プスン・タグル(Pusung Tagel)はバリ女性の伝統的なヘアスタイルのひとつ。その独特な形状は、バリ文化の美しさとバリ女性の成熟の象徴である。かつては既婚の女性だけが結う髪形として知られていたが、現在では17歳以上の女性であれば良いという考え方が一般的になっている。

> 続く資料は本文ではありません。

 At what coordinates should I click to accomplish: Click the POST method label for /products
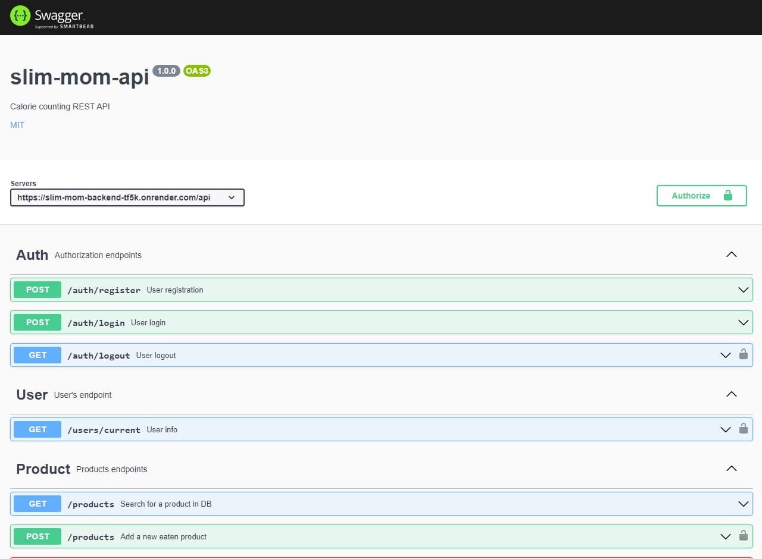[38, 536]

時代の流れとともにプスン・タグルにはさまざまな改良が加えられてきたが、髪の分け目など、前髪の部分のみに変化はみられ、プスン・タグルの最大の特徴であるシニヨンの部分は昔も今も変わることがない。通常シニヨンの底は斜めになっていて、左側のタイトな部分はペニャワット(penyawat)、右側の丸い部分はバトゥン・プスンガン(batun pusungan)と呼ばれる。

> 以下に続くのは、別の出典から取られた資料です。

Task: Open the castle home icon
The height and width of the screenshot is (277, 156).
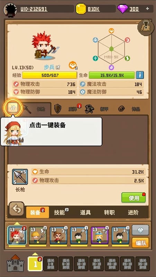Action: [15, 263]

女性の髪が十分に長い場合を除き、プスン・タグルを作るには「アントル(antol)」と呼ばれる盛り髪用の付け毛が使用される。まず髪を前後2つに分け、後ろの髪を後頭部の真ん中でしっかりと結び、長さ100~120cmのアントルを取り付ける。地毛を捻りながら持ち上げて小さなシニヨンを作り、残りの髪で大きいシニヨンへとまとめていく。最後に毛先をシニヨンの中心または根元にしっかりとピンで留める。礼拝や政府の公式イベントなどに出席するバリ女性の髪形をチェックしてみよう。